Husker Coaches Hit the Recruiting Trail
Photo Credit: Aaron Babcock

Hot Reads: Coaches and the Money They Make

October 27, 2016

USA Today did sports writers a great service yesterday and released its 2016 salary database for college football coaches. If you noticed a sharp uptick in salary-based stories on Wednesday, that’s why.

We won’t spent a lot of time stomping ground that has already been well covered, but as most Husker fans probably knew (or sensed in at least a general sense), Mike Riley remains something of a bargain at approximately $2.8 million this season.

That ranks 42nd nationally and sixth in the Big Ten. Some might say that’s not a bargain, it’s just right for a coach who hasn’t won a conference title and is just 1.5 seasons into a new job. I would agree with that to an extent, but it still feels like Nebraska is sort of resisting the overall trend here:

For example, Georgia Tech, Cal, Washington State, South Carolina, Arizona, Virginia, Virginia Tech, Kentucky, West Virginia — I could keep going — all pay their head coaches more than Nebraska does.

To put it another way, the USA Today database has reported salary figures for 12 of the 15 winningest programs of all time. USC and Miami aren’t required to report and Notre Dame has reported Brian Kelly’s base salary, but he’s eligible to receive outside compensation and I guarantee there’s no way he is only getting $1.6 million (the reported number) so I’m throwing that number out. Of the 12 remaining salaries, Nebraska’s is the lowest of those blue-blood programs, $1 million behind Georgia’s first-year head coach Kirby Smart, the next lowest school on that list.

Now, some of that is results based. Bo Pelini’s quick build to nine wins followed by five years of staying there never really merited a Kirk Ferentz-like raise. Riley hasn’t done it yet.

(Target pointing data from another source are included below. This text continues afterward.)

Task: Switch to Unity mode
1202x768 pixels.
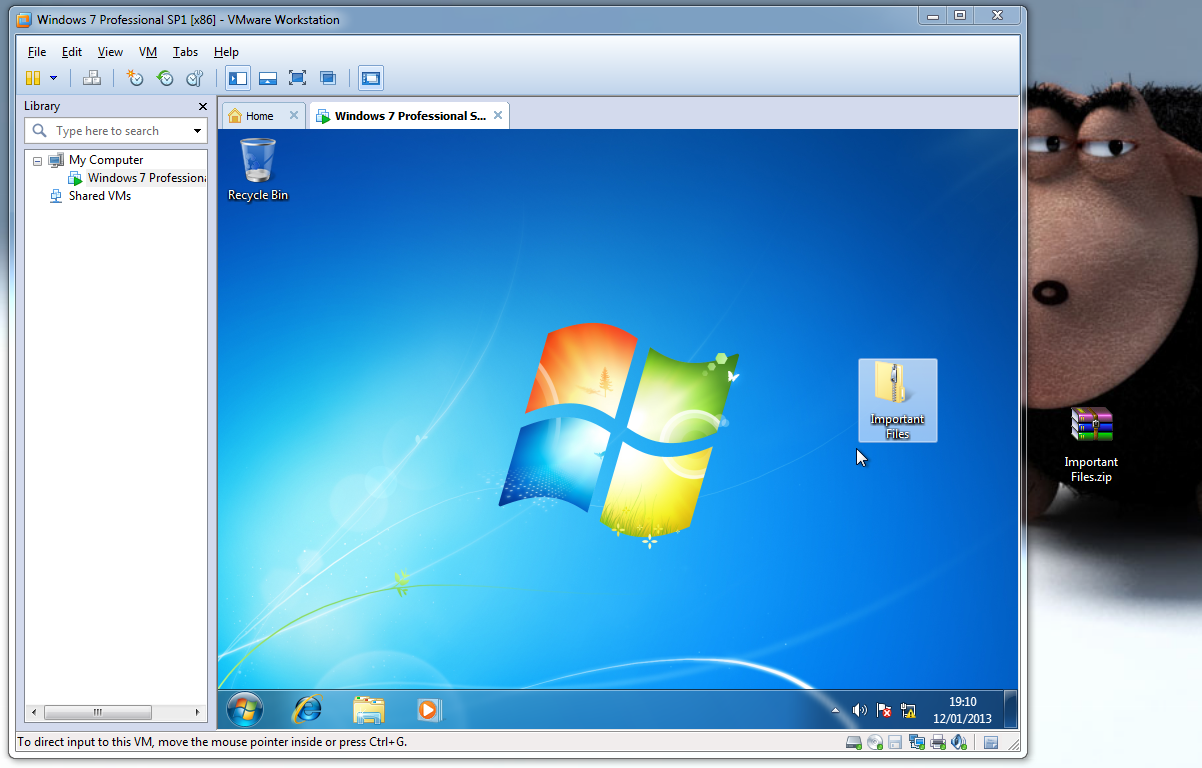Action: (x=327, y=78)
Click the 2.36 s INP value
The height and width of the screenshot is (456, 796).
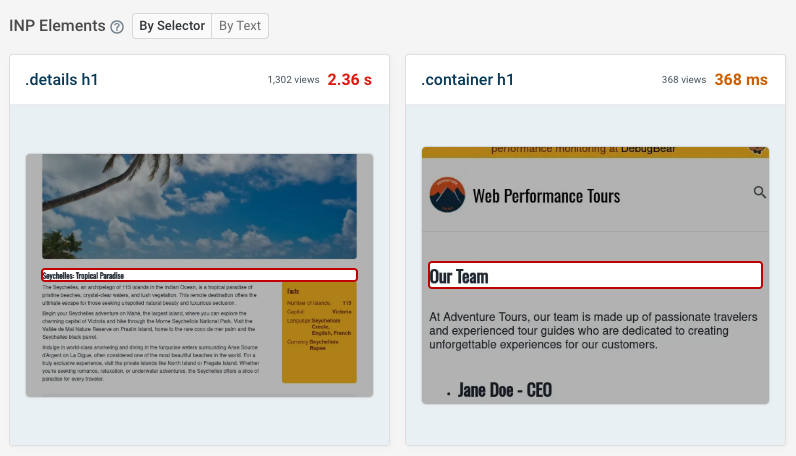click(x=349, y=80)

But when you start placing Nebraska in the context of its closest contemporaries, it feels like only a matter of time before the Huskers have to get a little more competitive.

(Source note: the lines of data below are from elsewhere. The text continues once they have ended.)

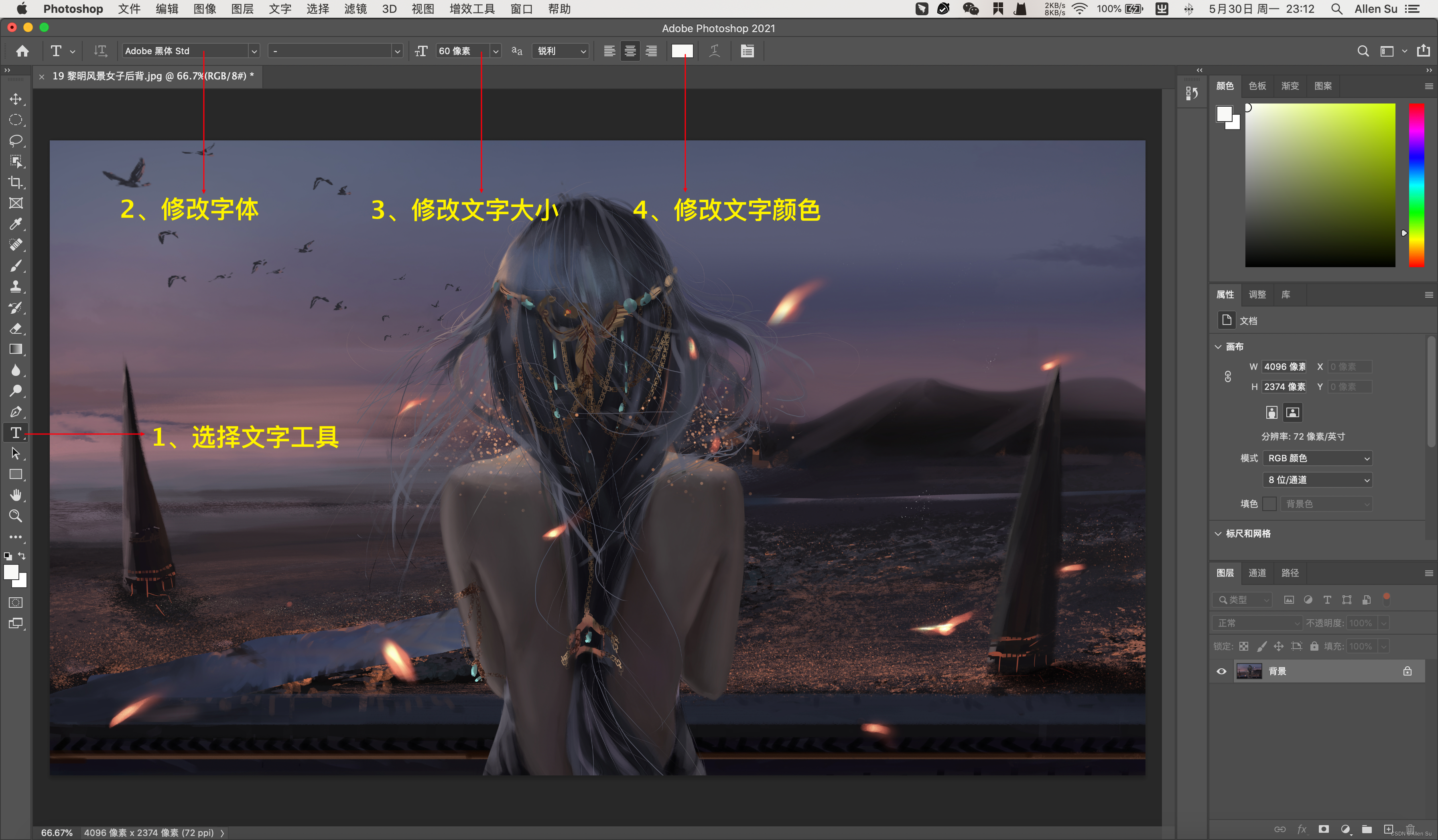
Task: Open the RGB 颜色 mode dropdown
Action: point(1316,458)
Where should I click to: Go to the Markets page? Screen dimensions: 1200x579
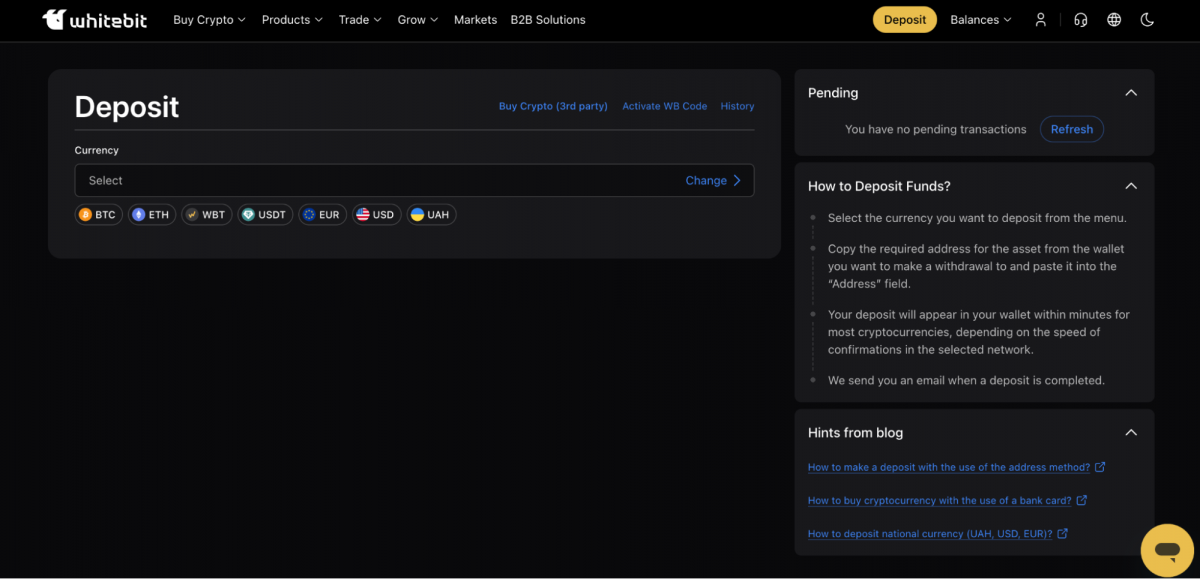[475, 20]
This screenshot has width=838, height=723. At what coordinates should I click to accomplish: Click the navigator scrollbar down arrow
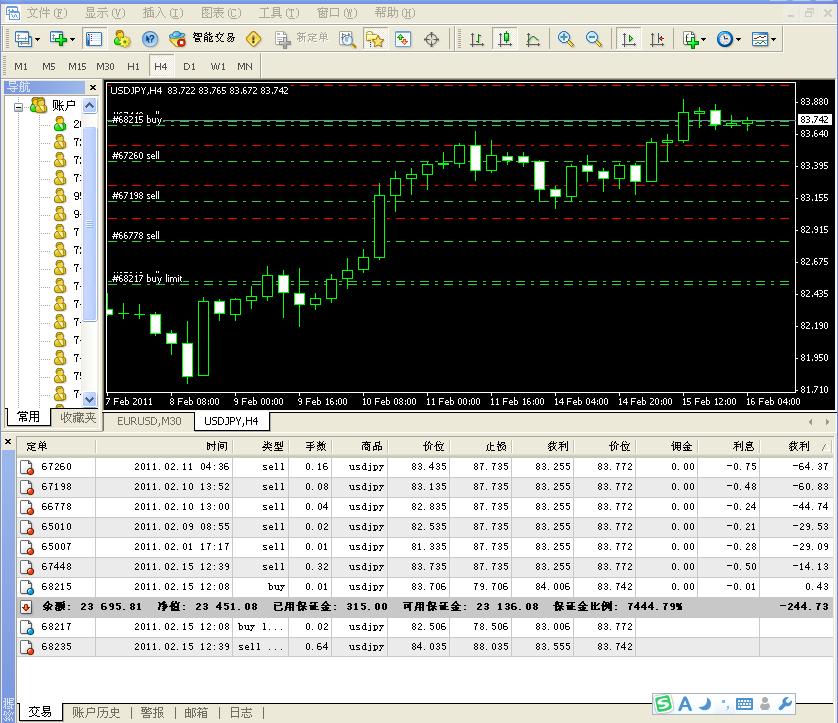[90, 398]
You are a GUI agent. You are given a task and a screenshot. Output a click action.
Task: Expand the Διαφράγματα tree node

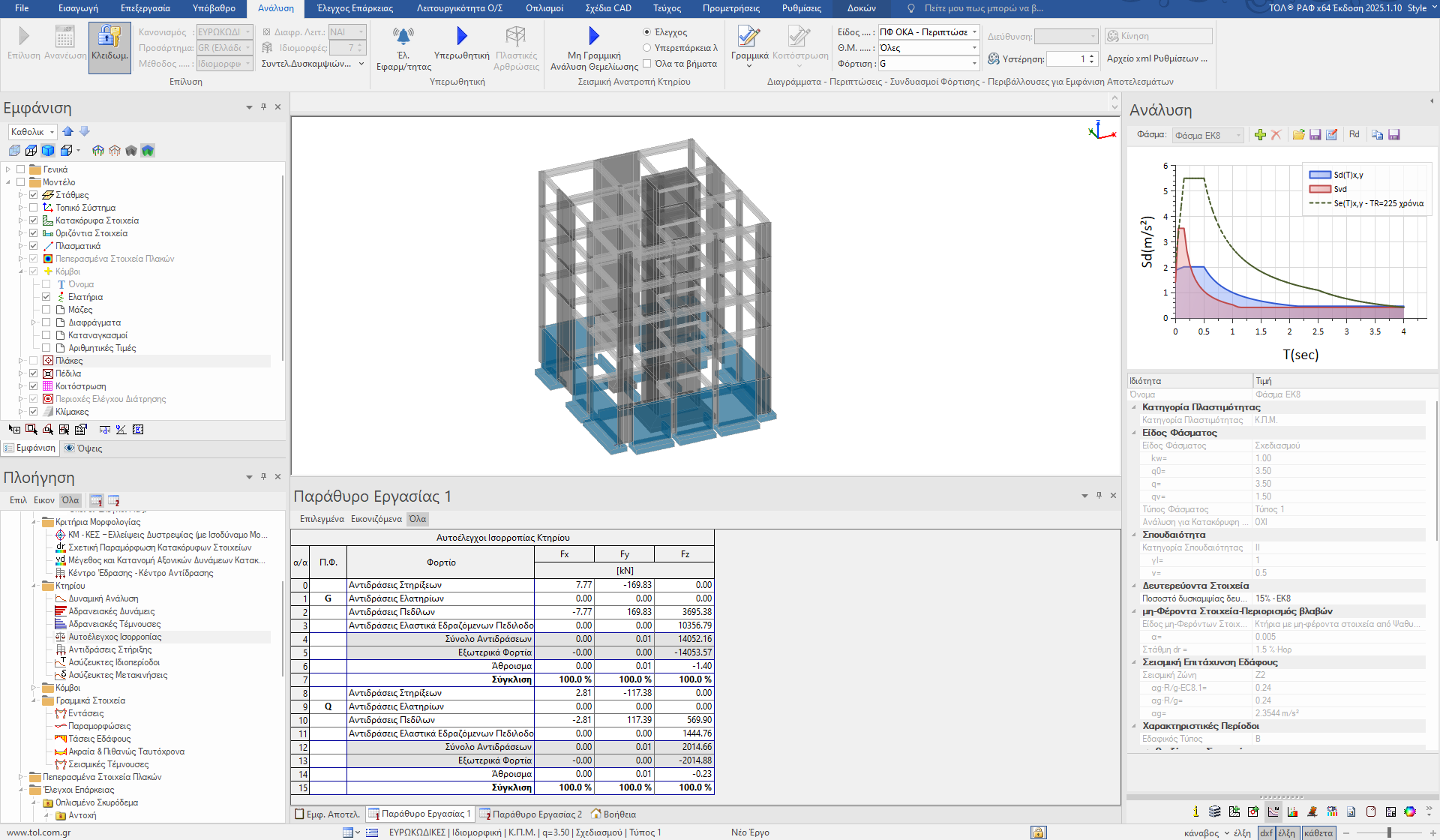click(x=34, y=322)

And none of this is bad for Nebraska. If it has a coach it wants at this salary, that’s great. If it feels like it has to start paying more that’s probably because the program is back competing at a top-10 or top-15 level. That’s not a bad problem to have either.


A supplementary piece from USA Today accompanying the release of the salary database dealt exclusively with buyouts, and that was perhaps as interesting as anything else.

It’s a really, really good time to be a coach. Not only are salaries rising, but buyouts are reaching unprecedented levels, too. Why?

The buyout boom isn’t just caused by the rising pay market, experts say. In some cases, schools appear to be getting out-leveraged in contract negotiations by coaches and their agents, perhaps because multi-year contract signings are usually sunshiny occasions. With so much optimism in the air at the time, schools might not be considering the dark possibility that the honeymoon might not last.

“There’s such tremendous pressure to generate revenues and win that basically these universities are sort of bending over contractually to get these coaches in the door,” said Martin Greenberg, a Milwaukee-based sports attorney who has represented several coaches in contract negotiations. “Euphoria sometimes overtakes objectivity and intelligence.”

For example, Matt Campbell is an up-and-comer in his first year at Iowa State and he makes $2 million a year. Right now, the remaining value of his contract (i.e. his buyout) is north of $11 million and it’s guaranteed if Iowa State ever chooses to make a change. That’s a big bet, but sort of the cost of doing business today.

Nebraska is in reasonably safe territory here as well. Riley’s buyout is $6.6 million at this stage. Three Big Ten schools have buyouts north of $25 million: Michigan (makes sense), Ohio State (makes sense) and Iowa (makes less sense).